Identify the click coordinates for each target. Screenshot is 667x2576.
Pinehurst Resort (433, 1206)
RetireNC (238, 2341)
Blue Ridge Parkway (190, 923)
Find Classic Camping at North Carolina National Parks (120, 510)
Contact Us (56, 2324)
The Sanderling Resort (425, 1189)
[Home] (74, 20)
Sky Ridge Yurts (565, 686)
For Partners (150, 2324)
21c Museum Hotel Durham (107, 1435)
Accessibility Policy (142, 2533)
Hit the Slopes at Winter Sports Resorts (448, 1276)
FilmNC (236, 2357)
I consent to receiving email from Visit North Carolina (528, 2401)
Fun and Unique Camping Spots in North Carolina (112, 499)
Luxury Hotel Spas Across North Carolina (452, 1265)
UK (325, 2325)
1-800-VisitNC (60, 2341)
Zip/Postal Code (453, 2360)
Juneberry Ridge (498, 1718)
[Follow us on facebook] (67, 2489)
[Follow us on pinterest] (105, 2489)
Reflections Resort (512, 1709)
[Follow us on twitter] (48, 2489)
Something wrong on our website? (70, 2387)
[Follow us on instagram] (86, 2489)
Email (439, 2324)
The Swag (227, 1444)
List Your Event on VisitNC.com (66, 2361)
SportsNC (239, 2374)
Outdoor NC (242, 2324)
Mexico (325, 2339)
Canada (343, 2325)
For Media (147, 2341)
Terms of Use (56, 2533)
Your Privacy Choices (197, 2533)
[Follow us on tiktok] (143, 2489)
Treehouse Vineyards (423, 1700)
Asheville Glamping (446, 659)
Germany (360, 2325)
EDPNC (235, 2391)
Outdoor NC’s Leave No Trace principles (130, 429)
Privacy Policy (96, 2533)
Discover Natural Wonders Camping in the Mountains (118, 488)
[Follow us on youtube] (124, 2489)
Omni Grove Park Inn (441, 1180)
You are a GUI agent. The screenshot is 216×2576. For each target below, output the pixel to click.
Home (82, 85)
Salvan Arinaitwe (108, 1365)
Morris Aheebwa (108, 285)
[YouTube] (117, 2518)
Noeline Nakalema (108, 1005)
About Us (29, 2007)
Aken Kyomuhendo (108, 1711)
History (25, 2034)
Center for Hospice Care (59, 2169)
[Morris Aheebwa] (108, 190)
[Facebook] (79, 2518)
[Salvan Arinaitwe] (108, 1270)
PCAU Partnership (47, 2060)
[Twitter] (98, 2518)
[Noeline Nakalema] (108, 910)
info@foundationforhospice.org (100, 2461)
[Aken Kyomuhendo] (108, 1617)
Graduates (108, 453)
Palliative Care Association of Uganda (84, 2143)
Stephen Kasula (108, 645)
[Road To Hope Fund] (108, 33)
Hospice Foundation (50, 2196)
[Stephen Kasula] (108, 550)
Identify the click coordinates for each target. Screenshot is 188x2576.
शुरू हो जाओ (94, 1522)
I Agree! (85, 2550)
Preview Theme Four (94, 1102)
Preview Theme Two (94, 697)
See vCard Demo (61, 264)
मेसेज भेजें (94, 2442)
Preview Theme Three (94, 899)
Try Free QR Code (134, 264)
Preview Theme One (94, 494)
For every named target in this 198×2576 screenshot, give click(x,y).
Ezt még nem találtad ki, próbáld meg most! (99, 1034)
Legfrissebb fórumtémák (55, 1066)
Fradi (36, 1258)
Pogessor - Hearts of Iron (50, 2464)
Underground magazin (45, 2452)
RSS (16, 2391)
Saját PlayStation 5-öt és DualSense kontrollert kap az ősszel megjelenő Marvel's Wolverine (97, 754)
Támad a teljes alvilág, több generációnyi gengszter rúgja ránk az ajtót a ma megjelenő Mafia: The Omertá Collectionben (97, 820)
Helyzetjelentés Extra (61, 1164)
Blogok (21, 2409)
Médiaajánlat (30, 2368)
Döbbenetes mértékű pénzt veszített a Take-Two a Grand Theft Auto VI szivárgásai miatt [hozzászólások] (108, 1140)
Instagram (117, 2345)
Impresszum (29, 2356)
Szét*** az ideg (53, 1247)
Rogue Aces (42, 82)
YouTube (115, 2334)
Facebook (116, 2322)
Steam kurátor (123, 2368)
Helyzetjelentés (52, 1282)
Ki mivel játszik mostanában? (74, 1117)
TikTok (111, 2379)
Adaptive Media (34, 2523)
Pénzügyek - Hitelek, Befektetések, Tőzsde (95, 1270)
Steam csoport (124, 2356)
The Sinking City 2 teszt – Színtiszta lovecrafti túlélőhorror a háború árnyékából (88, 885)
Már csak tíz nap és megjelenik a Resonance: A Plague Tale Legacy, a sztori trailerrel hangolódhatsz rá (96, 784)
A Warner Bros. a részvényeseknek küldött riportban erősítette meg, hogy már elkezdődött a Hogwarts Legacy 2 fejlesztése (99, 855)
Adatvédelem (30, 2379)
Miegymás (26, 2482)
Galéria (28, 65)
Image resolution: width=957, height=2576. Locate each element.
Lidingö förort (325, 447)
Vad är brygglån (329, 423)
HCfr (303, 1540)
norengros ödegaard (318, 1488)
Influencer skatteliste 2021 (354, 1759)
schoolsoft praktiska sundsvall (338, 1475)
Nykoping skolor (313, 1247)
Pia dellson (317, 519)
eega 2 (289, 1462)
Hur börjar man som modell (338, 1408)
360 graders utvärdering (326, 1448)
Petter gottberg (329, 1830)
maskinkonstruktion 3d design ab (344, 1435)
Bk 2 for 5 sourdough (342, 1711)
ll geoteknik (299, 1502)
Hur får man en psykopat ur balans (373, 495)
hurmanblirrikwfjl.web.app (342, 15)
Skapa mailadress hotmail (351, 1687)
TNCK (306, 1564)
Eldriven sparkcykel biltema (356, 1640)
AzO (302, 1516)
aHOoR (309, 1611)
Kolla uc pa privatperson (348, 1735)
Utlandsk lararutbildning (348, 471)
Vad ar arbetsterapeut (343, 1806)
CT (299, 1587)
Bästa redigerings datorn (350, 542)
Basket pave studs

**Required action**. Where the string "Theme" appears in a line of the entries, that line counts; state the total number of such lines and nothing else.

**Output of the task**. 4